Now that Corey Pavin has made his captain’s picks, here comes the hard part.
With apologies to those who got the “It’s not you, it’s me” call from U.S. Ryder Cup captain Corey Pavin late Monday, the four wildcard picks were largely low-hanging fruit. “Away games” are mean, soul-searching affairs and the U.S. team room already had its quota of rookies.
If Rickie Fowler is an investment in the U.S. side’s future, Pavin’s other three picks are about the here and now. Tiger Woods, Zach Johnson and Stewart Cink have all weathered the unfriendly confines of overseas Ryder Cups, and when the phone calls had to be made, that mattered.

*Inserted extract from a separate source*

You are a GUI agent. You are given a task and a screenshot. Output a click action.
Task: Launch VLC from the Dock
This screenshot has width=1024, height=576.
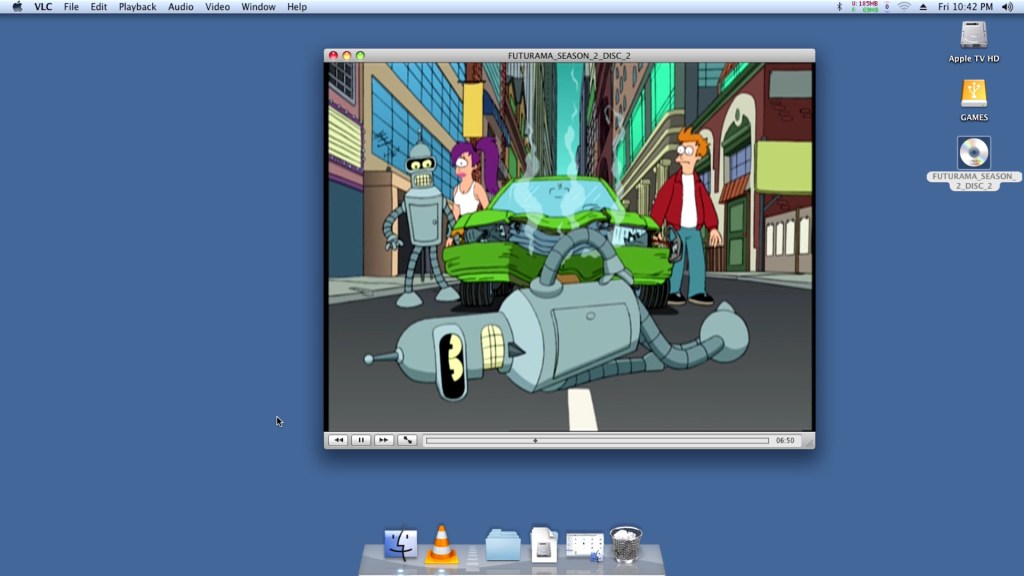(x=441, y=545)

Now Pavin must play matchmaker if he has any chance to nix an overseas Cup drought that spans nearly two decades. The heroics of Valhalla aside, the last time an American team stole one on Continental turf was in 1993 at The Belfry.
That’s 17 years. Cicadas don’t simmer for that long.

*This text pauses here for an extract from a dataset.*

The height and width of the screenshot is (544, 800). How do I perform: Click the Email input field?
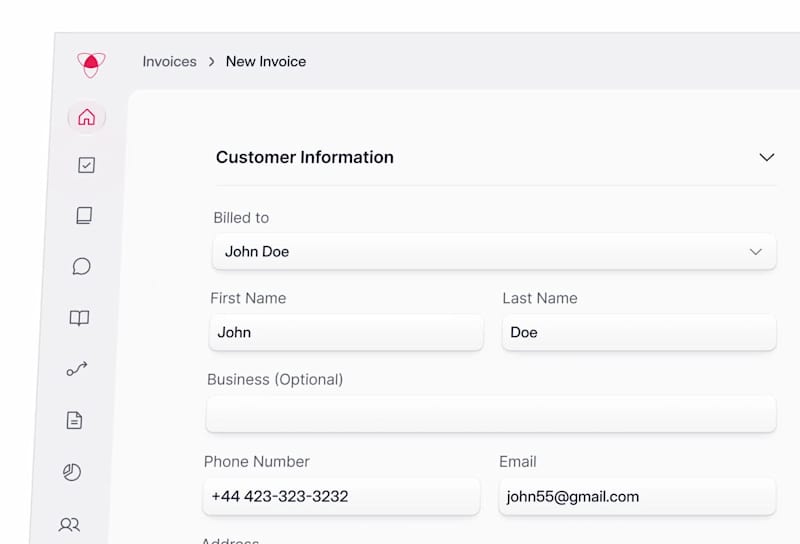pos(637,496)
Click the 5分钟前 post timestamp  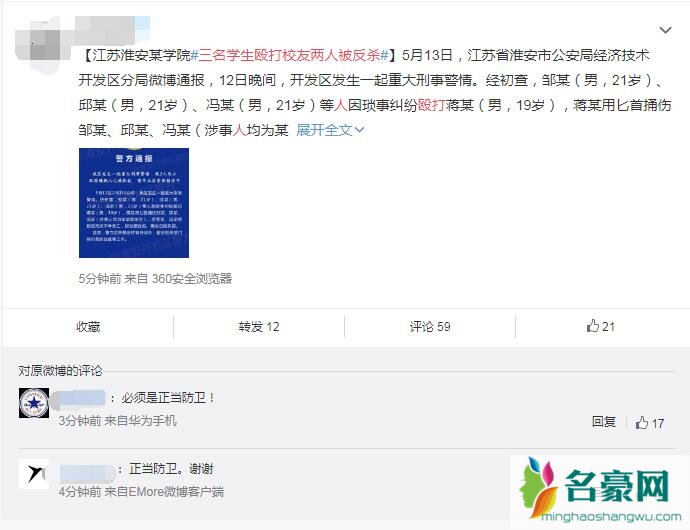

To put the ’93 matches in perspective, Davis Love III, one of Pavin’s assistant captains this time around who is being groomed for his own turn in the big chair, was a Ryder Cup rookie and 51-year-old Raymond Floyd, a captain’s pick and the oldest competitor in match history, helped secure victory with an emotional singles win over José Maria Olazábal.

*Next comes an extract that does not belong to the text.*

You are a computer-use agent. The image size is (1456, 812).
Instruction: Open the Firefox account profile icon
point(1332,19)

Outside of Wrigleyville, it may be sport’s most omnipresent schneid.
For those who base their concept of pressure on Saturday afternoons, Celtic Manor is akin to “The Swamp” or “Death Valley” in terms of what Pavin’s dozen can expect, and no one knows the rigors of the away game better than Woods.
Three of Woods’ five Ryder Cups have been played in front of hostile crowds and the American anchor has traditionally pulled the home team’s top player, which only serves to intensify the partisan atmosphere. He knows there’s only one way to survive the European punchbowl.
“You want to play well enough to make the crowd go quiet,” Woods said.
Johnson tried to hush the 13th man at the K Club but had little luck. In his defense Johnson had the misfortune of drawing Darren Clarke, the emotional core of the European team whose wife had recently passed away, in his Sunday singles match in 2006.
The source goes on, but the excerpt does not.